■ **PROBLEM DESCRIPTION**
From the records below, copy out each line that has the word "Switch".

*** Begin section ***

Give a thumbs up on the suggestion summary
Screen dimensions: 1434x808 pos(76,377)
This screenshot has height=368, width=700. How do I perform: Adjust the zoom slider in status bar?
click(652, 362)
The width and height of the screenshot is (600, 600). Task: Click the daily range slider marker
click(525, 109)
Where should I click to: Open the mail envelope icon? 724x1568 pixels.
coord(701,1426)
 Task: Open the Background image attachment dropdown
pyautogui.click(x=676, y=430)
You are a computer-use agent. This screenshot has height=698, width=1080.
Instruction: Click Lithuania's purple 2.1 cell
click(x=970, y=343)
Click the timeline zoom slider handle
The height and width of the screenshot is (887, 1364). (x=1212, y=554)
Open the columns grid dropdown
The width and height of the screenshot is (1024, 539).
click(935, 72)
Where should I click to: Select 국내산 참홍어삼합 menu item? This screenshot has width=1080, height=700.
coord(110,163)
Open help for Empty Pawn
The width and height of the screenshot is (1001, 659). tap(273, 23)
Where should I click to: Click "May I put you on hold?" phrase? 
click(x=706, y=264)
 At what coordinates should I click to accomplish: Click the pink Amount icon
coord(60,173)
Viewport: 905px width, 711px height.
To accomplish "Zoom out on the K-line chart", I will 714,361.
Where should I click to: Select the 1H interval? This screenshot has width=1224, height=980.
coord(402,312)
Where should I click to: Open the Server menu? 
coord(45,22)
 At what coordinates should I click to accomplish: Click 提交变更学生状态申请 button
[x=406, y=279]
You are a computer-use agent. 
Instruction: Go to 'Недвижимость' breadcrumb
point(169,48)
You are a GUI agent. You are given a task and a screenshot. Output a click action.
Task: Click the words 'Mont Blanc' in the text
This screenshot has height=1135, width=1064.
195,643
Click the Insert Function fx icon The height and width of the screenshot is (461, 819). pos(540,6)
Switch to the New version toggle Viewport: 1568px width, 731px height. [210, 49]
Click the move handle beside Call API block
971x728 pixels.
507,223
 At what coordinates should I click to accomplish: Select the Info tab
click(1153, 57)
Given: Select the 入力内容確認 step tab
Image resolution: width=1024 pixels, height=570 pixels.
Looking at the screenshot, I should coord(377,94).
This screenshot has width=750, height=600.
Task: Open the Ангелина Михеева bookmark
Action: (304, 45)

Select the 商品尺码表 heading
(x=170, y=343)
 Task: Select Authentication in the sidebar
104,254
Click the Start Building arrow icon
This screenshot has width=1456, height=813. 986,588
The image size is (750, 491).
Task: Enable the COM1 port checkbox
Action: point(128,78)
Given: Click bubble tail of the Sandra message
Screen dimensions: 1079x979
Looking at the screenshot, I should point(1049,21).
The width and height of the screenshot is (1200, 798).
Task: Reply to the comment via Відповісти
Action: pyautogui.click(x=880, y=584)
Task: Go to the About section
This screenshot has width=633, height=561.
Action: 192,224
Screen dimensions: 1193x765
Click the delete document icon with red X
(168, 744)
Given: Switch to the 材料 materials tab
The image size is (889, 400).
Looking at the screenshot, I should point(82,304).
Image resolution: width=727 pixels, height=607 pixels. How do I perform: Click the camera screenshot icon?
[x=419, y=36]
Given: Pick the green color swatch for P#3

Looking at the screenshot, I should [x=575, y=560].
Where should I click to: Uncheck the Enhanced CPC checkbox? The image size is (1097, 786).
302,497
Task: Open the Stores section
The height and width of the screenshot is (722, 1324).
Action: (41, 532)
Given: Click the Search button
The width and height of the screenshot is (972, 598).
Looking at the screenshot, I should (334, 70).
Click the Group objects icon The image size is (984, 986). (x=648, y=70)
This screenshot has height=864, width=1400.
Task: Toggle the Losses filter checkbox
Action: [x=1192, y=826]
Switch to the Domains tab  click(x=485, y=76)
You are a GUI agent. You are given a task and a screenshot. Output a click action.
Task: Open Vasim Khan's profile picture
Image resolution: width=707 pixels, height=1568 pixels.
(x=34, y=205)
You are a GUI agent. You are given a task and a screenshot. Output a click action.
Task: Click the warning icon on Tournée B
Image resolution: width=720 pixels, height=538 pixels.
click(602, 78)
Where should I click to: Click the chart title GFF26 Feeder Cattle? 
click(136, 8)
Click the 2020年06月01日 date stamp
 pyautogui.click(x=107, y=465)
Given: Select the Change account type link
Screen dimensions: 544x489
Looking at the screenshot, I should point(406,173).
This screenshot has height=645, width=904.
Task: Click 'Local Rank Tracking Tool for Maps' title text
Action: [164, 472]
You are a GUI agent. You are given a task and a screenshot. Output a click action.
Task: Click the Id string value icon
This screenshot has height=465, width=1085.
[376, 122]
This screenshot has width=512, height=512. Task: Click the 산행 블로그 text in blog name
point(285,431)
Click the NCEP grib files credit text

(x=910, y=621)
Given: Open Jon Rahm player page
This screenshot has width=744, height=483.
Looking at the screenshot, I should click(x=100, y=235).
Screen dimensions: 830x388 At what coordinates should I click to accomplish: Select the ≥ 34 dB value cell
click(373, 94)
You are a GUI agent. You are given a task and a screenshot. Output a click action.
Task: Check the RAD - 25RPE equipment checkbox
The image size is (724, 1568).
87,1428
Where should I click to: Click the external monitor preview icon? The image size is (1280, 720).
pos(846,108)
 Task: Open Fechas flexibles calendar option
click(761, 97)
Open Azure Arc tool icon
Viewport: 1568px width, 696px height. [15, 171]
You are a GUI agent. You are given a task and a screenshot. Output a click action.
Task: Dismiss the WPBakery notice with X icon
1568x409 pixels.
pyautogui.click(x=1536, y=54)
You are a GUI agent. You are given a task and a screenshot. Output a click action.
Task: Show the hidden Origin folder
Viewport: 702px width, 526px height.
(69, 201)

*** End section ***

■ **RESPONSE TO THIS TASK**
Switch to the New version toggle Viewport: 1568px width, 731px height. [210, 49]
Given: Switch to the 材料 materials tab
Switch to the Domains tab  click(x=485, y=76)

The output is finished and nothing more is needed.